SIGMUND: Game theory is the mathematics of conflicts of interest. We study decisions whose success depends on the decisions of others. Game theory can be used in the study of biological and cultural evolution to describe the ways that successful reproduction and survival strategies spread in a population. Historically, some of the first applications focused on fighting behavior in animals. But what interests me most is the emergence of moral norms through social learning—how to explain, for instance, the amazing propensity of humans to cooperate.

PT: What sparked your interest in the Vienna Circle?

SIGMUND: It was sparked by Ludwig Wittgenstein, a philosopher of mathematics and language who fascinated me when I was a schoolboy. I got over that crush, but I still cannot make up my mind about his work or about him as a person—and when I found that the Vienna Circle had exactly the same problem with Wittgenstein, I instantly felt drawn to them. Today the members of the circle are pigeonholed as “logical empiricists,” but that label does not do justice to their diversity, their internal and external fights, their turbocharged philosophical environment, and their dramatic individual fates. They were right in the middle of an amazing philosophical firework, one that sent Ernst Mach, Ludwig Boltzmann, Karl Popper, and Wittgenstein soaring into the sky.

PT: How did living in Vienna influence your work on Exact Thinking in Demented Times?

SIGMUND: It influenced me tremendously. The Vienna I grew up with, in the 1950s and 1960s, was very close to the Vienna of the circle and at the same time utterly different. My office was on the same corridor as the room where they met, my coffeehouses were theirs, and some of my older teachers had known them personally. At the same time, the Vienna of my youth was an intellectual wasteland, the “town without Jews,” as novelist Hugo Bettauer had predicted in the 1920s.

PT: The members of the Vienna Circle were working in a politically and intellectually tumultuous era. Do you think their story holds any lessons for our own times?

SIGMUND: “Demented times” strikes a chord, for sure. But we must be careful not to be carried away by our propensity to recognize patterns everywhere. History is not a morality play, and its parallels never extend very far. What strikes me more, in fact, are the differences. For instance, doing science today—with project funding, PhD programs, and impact factors—has a very different feel from what it was 40 or 80 years ago.

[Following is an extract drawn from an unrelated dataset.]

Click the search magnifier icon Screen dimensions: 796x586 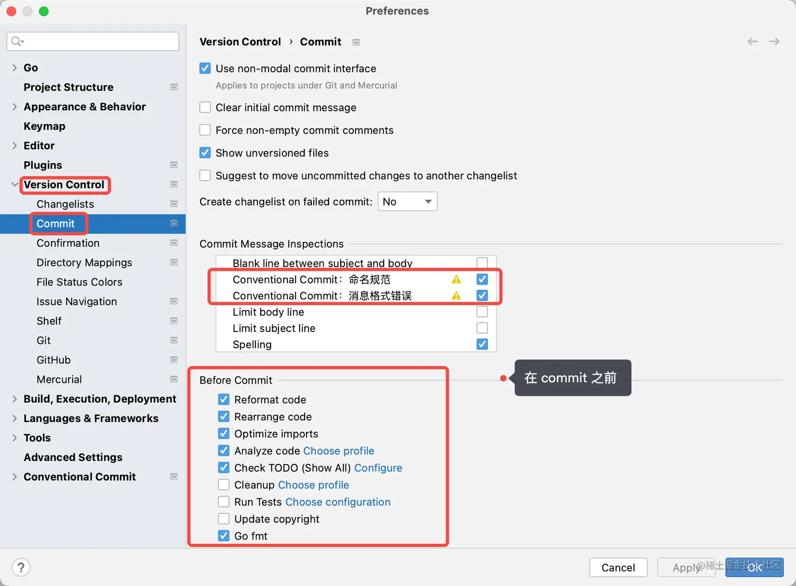point(17,42)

PT: What is your next project?

SIGMUND: Einstein’s Vienna, a TV documentary created by my wife and me. It’s almost finished. Albert Einstein was in Vienna only five times, each time for a few days only—but he had close ties with a tremendous number of Viennese scientists, including the thinkers of the Vienna Circle. When I wrote my book, I was surprised to see Einstein shoulder his way into each chapter. He was the intellectual hero of the circle—that was one of the very few things they all agreed upon. And the film is not only about science, but also, alas, about two murders. It will be a documentary, but one in the guise of a film noir.

PT: What are you reading?

SIGMUND: Lately I have been rereading a dozen biographies of Einstein. And right now, I am reading The Age of Wonder: The Romantic Generation and the Discovery of the Beauty and Terror of Science by Richard Holmes. Let’s face it: Science is for romantics.